Journal of Textile Engineering Volume 55, Issue 4

Effects of Fiber Materials and Fabric Thickness on UV Shielding Properties of Fabrics

An apparatus to evaluate UV shielding properties of fabrics is developed. The apparatus consists of three parts; light source, sample holder and photo sensor. Light source is UV LED of which peak wave length is 378 nm. Photo sensor is silicon photo diode. Using this apparatus, the effect of measurement condition, fiber material and fabric construction of fabrics on UV shielding property is investigated. The results obtained are as follows.
1. Distance between light source and sample does not affect UV transmittance, and UV transmittance decreases with increasing space between sample and sensor.
2. Results of investigation on the effect of fiber materials, fabric thickness and weight on UV transmittance are obtained as follows within the range of samples used here. As a whole, UV transmittance of fabrics made of synthetic fiber is large and that of fabrics made of natural fiber is small. UV transmittance decreases with increasing fabric thickness and weight. The result for thickness dependence can be regressed using exponential equation. UV protection performance per unit thickness of silk is high compared to other fibers.

Effects of Size of Interlacer on Air Flow in a Yarn Duct

In order to make clear the air flow in the yarn duct, which has the maximum effect on the generation of interlaced yarns, the flow near to the yarn duct wall and the jet issuing from a circular air jet nozzle were measured in basic type interlacers with various diameters and lengths of yarn duct. The jet issuing from the air jet nozzle forms a detached shock wave in front of the yarn duct wall opposite to the air jet nozzle. After running against the yarn duct wall, the air forms two twin spiral eddies in the yarn duct. The diameter ratio of yarn duct to air jet nozzle has an effect on the jet width and the circumferential component of the flow velocity and hence it has a greater effect on the processability of interlaced yarns than the yarn duct length.

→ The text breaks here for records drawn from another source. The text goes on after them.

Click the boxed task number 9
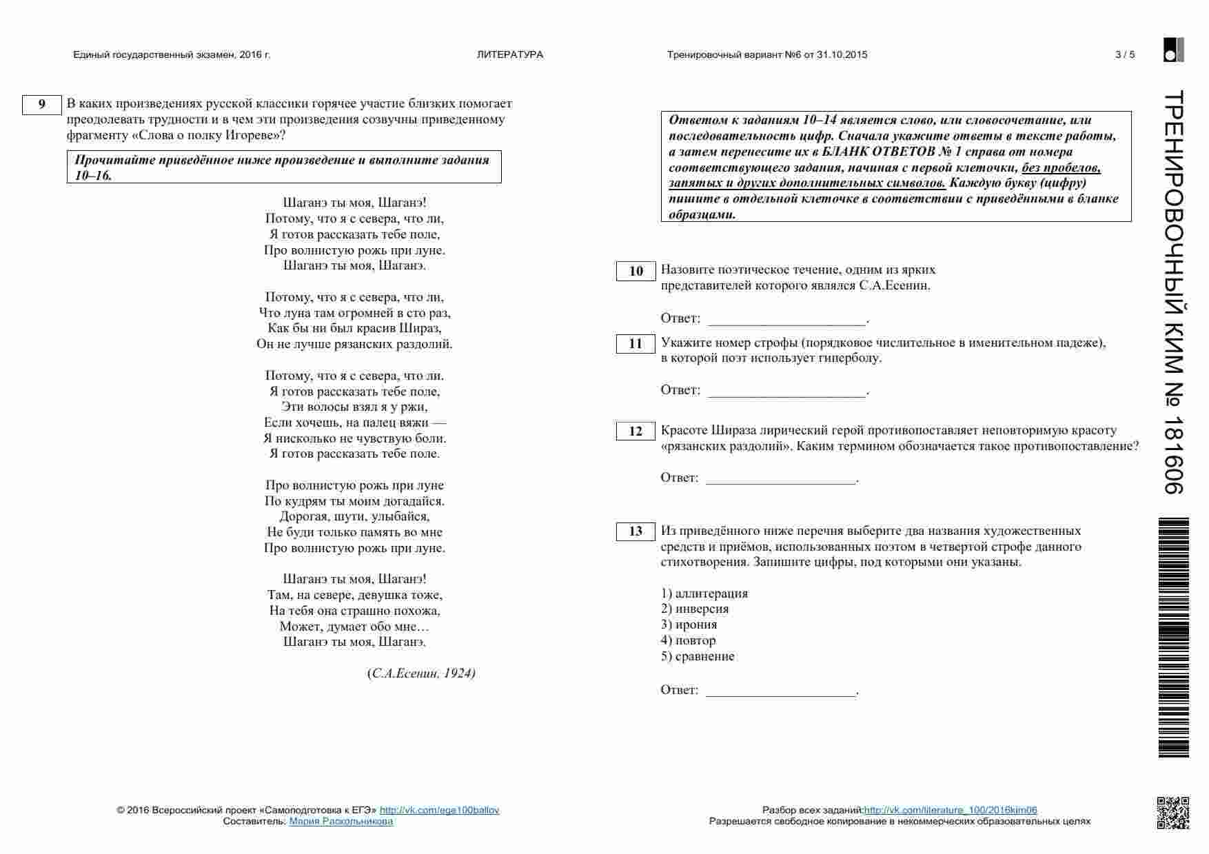point(42,105)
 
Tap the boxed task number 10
point(636,272)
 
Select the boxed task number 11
point(636,344)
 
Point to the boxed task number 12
point(636,431)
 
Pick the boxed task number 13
point(636,531)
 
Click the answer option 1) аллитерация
point(704,593)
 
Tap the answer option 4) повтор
point(688,641)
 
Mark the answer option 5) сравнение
point(698,657)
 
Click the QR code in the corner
point(1172,813)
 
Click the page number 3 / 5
point(1124,55)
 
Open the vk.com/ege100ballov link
point(439,811)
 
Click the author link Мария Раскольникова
point(341,822)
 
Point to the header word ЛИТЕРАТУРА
point(510,55)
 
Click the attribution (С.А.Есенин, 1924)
point(422,674)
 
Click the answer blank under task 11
point(787,392)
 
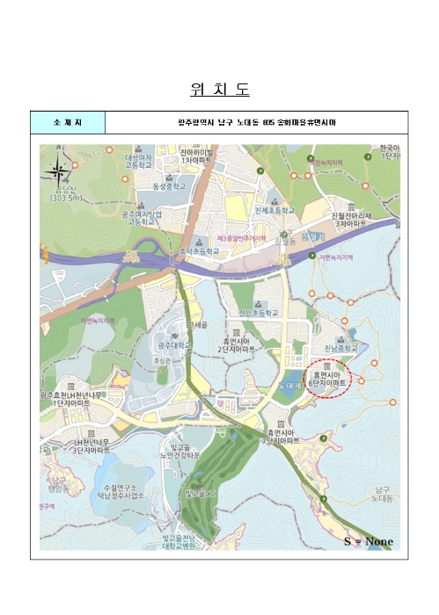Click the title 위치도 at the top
pyautogui.click(x=220, y=90)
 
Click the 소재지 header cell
pyautogui.click(x=68, y=122)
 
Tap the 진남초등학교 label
pyautogui.click(x=259, y=313)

Change of Dyeing Behaviors Depending on Soft Segment Component in Segmented Polyurethane

The aim of this study is to clarify the dyeing behavior with acid dyes in the segmented polyurethanes with soft segments composed of various ratios of PTMG and PEG components by measuring the dye uptake. Experiments revealed that the higher ratio of PEG component resulted in increasing the hydrophilic property and decreasing the aggregate structure in the segmented polyurethanes. Aqueous dyeing solution, consequently, seemed to adsorb positively into the intra-molecules of polyurethanes.
Considering the stress-strain relations and water-swelling characteristics of polyurethane films, the dye affinities of the films before and after dyeing were evaluated. After dyeing, the segmented polyurethane films seemed to losing hydrogen-bonding ability resulting in making the aggregate structure small. It was suggested that the dyestuff molecules were adsorbed in the hard segments of the polymers with some form of bonding.
Furthermore, it was observed that the dye adsorption for CI Acid Red 114 was higher than that for CI Acid Red 37 among two kinds of acid dyes applied in this study. It was suggested as follows: (1) CI Acid Red 114 having bulky molecular structure against CI Acid Red 37, ca. 1.6 times in molecular weight, contributed to adsorb into the segmented polyurethanes with van der Waals forces. (2) CI Acid Red 114 molecule modified with formic acid in dyeing bath changing to insoluble form for water adsorbed easily onto the hydrophobic group of the segmented polyurethanes.

Dyeing of Silkworm Cocoon Using Acid Dye

Silkworm cocoons have been dyed using acid dyes (C. I. Acid Orange 7 and C. I. Acid Orange 63) while retaining their shape under various conditions, and the dyeing properties have been investigated for developing a new fiber technology. Whereas the corner of the cocoon shell was thin and could be dyed in shorter time, the center of the cocoon shell was thick and needed more time. The penetration depth of the dye molecule into the cocoon increased with time, but the penetration speed was not constant: the penetration rapidly increased within 5 minutes, but afterwards gradually increased. This result is due to the structural differences among the shell layer portions. In addition, when the dye bath was at a lower pH, the penetration speed was slightly slower. Moreover, the C. I. Acid Orange 63 molecule penetrated more slowly than the C. I. Acid Orange 7 molecule. These results are probably attributed to the difference in the adsorption state of the dye molecule on the fiber.